As their economies grow, through continued hard work, learning, and capital investment, those sources of pollution that cost the most in human health and life will diminish. But it will take time, and it won’t be easy.
Now, how do Western environmentalist leaders respond to these tragedies?
- By insisting, with Vice President Al Gore, that fighting global warming—even the reality of which, let alone the extent and impact, is open to serious debate among climatologists—should be the central organising principle of human civilisation.
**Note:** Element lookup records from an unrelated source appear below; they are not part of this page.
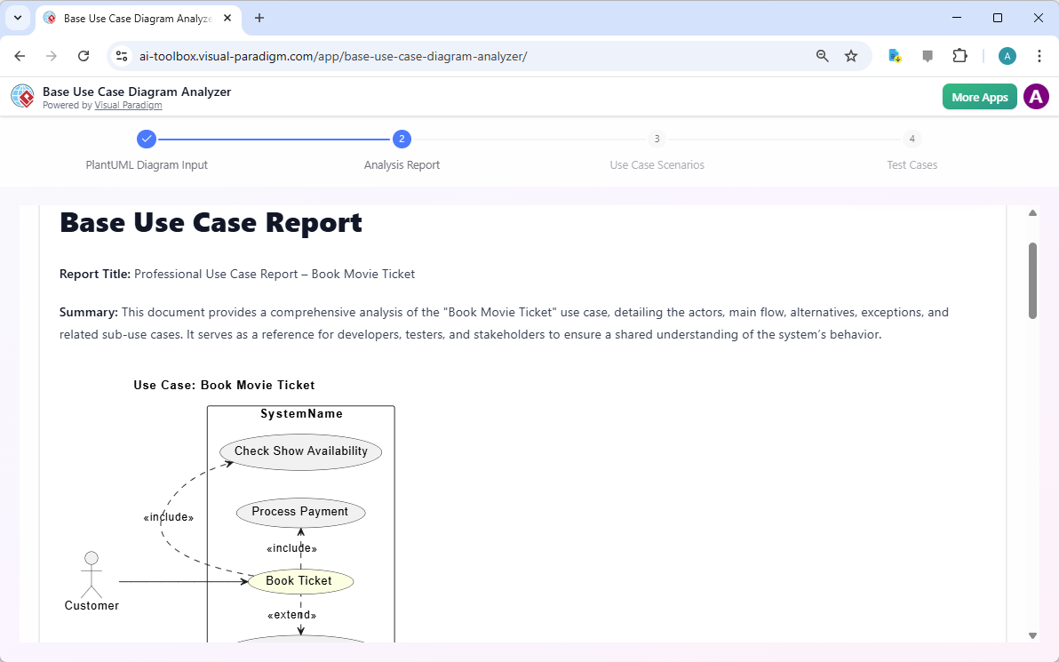Open the tab search chevron dropdown

[17, 18]
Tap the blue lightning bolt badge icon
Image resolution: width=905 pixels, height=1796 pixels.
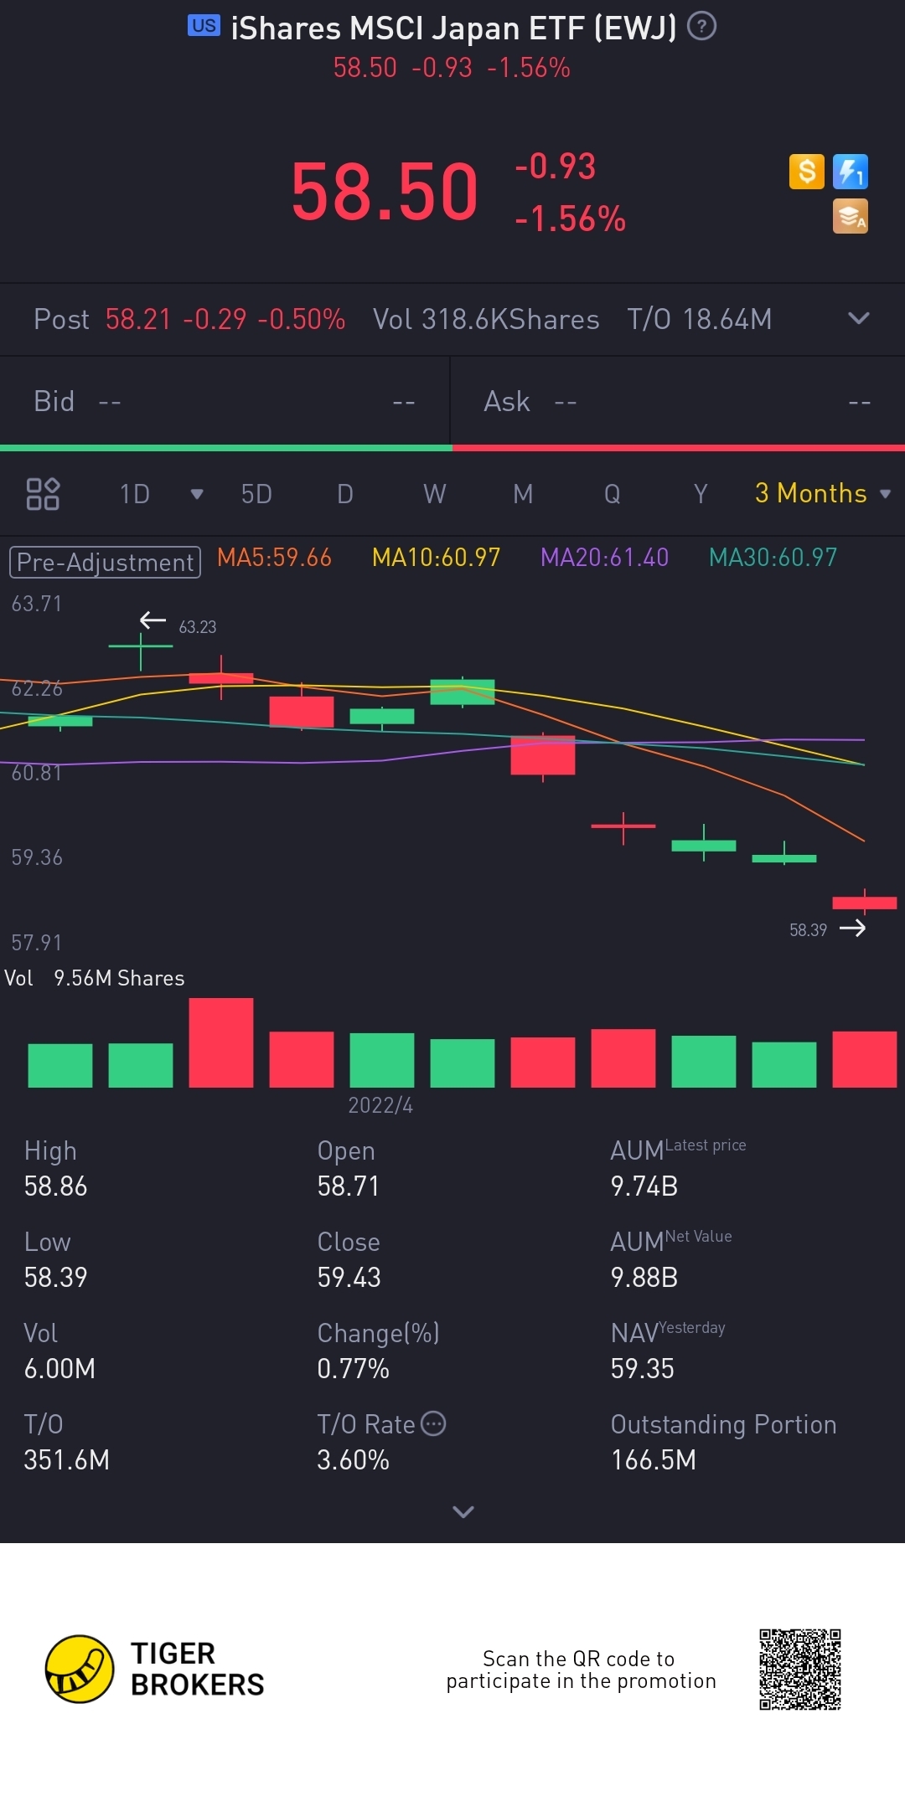tap(850, 172)
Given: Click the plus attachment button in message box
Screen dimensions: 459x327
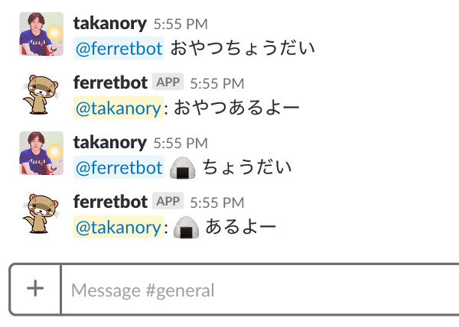Looking at the screenshot, I should 35,289.
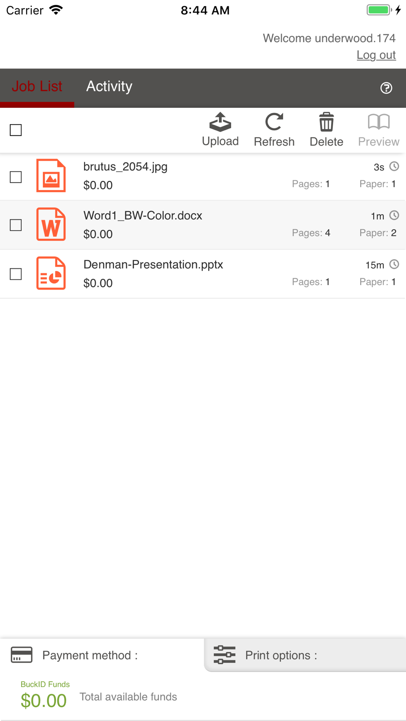Open the Job List tab
Viewport: 406px width, 721px height.
tap(37, 86)
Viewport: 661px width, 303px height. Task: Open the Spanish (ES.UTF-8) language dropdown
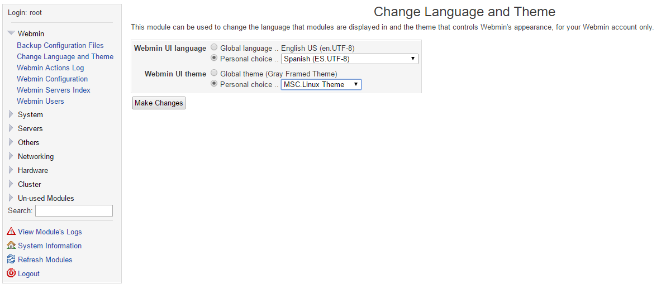349,59
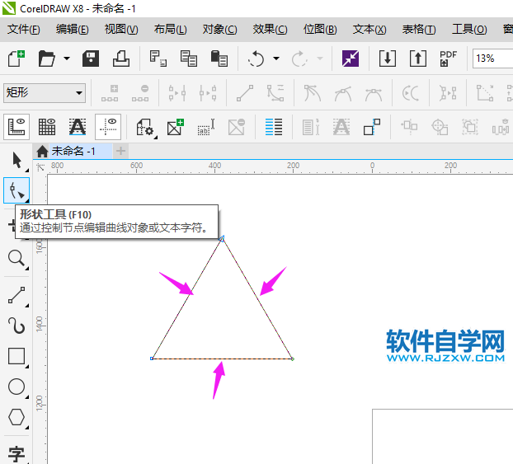Toggle the grid display button
The width and height of the screenshot is (513, 464).
(47, 127)
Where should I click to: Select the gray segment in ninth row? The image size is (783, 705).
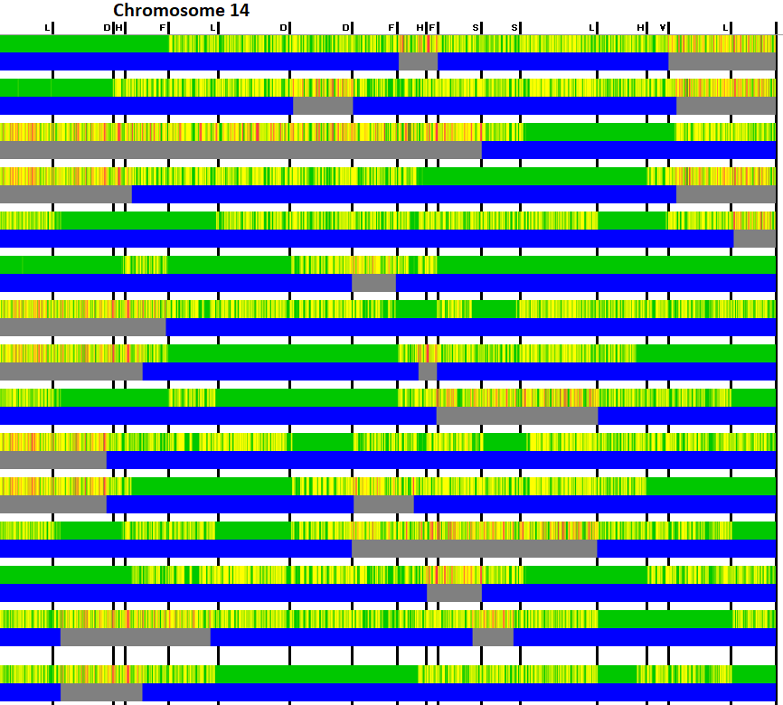pyautogui.click(x=517, y=416)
Although they know that energy use drives economic growth, which replaces poverty with affluence, they insist that fossil fuels be strictly limited.
- By insisting that chlorofluorocarbons, the cheapest and least corrosive of refrigerants, be banned to protect the stratospheric ozone layer from a depletion that remains largely theoretical and that cannot be heavily influenced by the human sources of the ozone–destroying chlorine monoxide, which are dwarfed by nature’s sources. They do so even though they know that the ban will delay the time when poor people in poor countries can afford the refrigeration they so desperately need to minimise food spoilage and the malnutrition and food poisoning associated with it.
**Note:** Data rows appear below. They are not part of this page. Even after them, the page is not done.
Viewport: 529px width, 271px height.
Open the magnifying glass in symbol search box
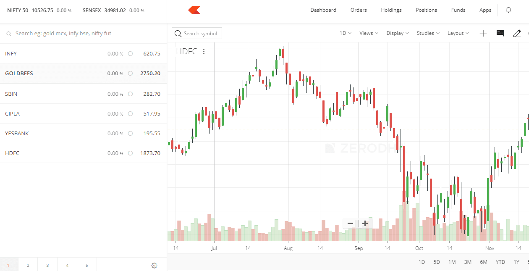tap(178, 33)
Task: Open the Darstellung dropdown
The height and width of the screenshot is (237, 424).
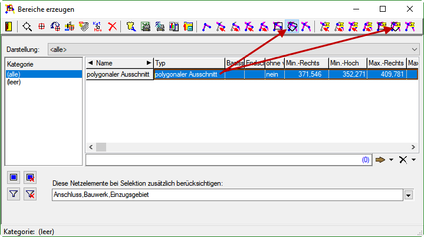Action: (414, 48)
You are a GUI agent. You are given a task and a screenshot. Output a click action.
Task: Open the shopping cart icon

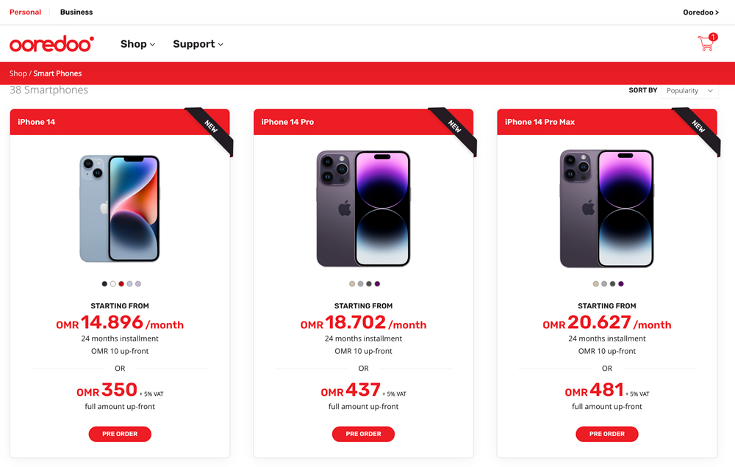[x=706, y=43]
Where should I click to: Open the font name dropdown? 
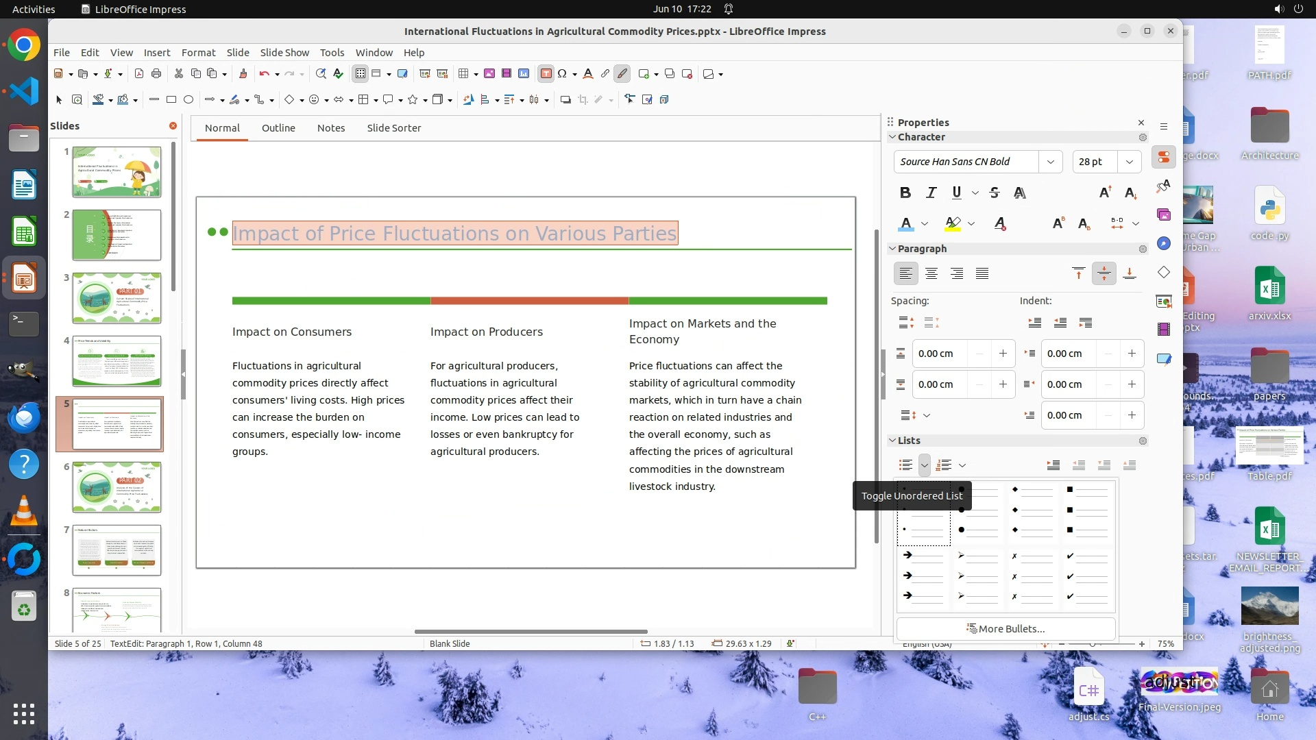point(1050,162)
- And by putting greater emphasis on saving theoretically endangered species before hundreds of millions of people endangered by malnutrition and disease—despite the fact that the International Union for the Conservation of Nature, in a worldwide field survey looking for evidence of rapid species extinctions, could find none.
Wealthier is healthier
The irony is that Western environmentalist leaders are cutting off the branch on which they sit. Environmentalism is distinctly a preoccupation of the wealthy. Environmental protection increases precisely to the extent that a society becomes wealthy enough to afford it. To the extent they succeed in slowing economic growth anywhere in the world—in rich and poor nations alike—they delay the progress of environmental protection. And while they’re at it, they generate a very understandable resentment among the poor of this world, who see these environmentalist leaders as blocking efforts to keep their children from dying or suffering serious, lifelong respiratory ailments. As they alienate the poor, environmentalists also create a mistrust that will delay the time when the poor, ascending out of their poverty—as they surely will—become willing to allocate significant parts of their newfound wealth to environmental protection.
Real friends of the environment recognise that growing economies are the environment’s best friends. As economist Indur M Goklany points out:
The level of affluence at which a pollutant level peaks (or environmental transition occurs) varies. A World Bank analysis concluded that urban [airborne particulate matter] and [sulphur dioxide] concentrations peaked at per capita incomes of $3,280 and $3,670, respectively. Fecal coliform [bacteria] in river water increased with affluence until income reached $1,375 per capita.
After these peaks, pollutant levels fall off rapidly as wealth continues to increase. This means that real friends of the environment are also real friends of the poor—unlike those who mistakenly believe that economic growth threatens the environment—for they will promote the economic growth that will not only improve the health, life expectancy, and material living standards of the poor but also lead to the cleaner, safer, more sustainable environment they seek.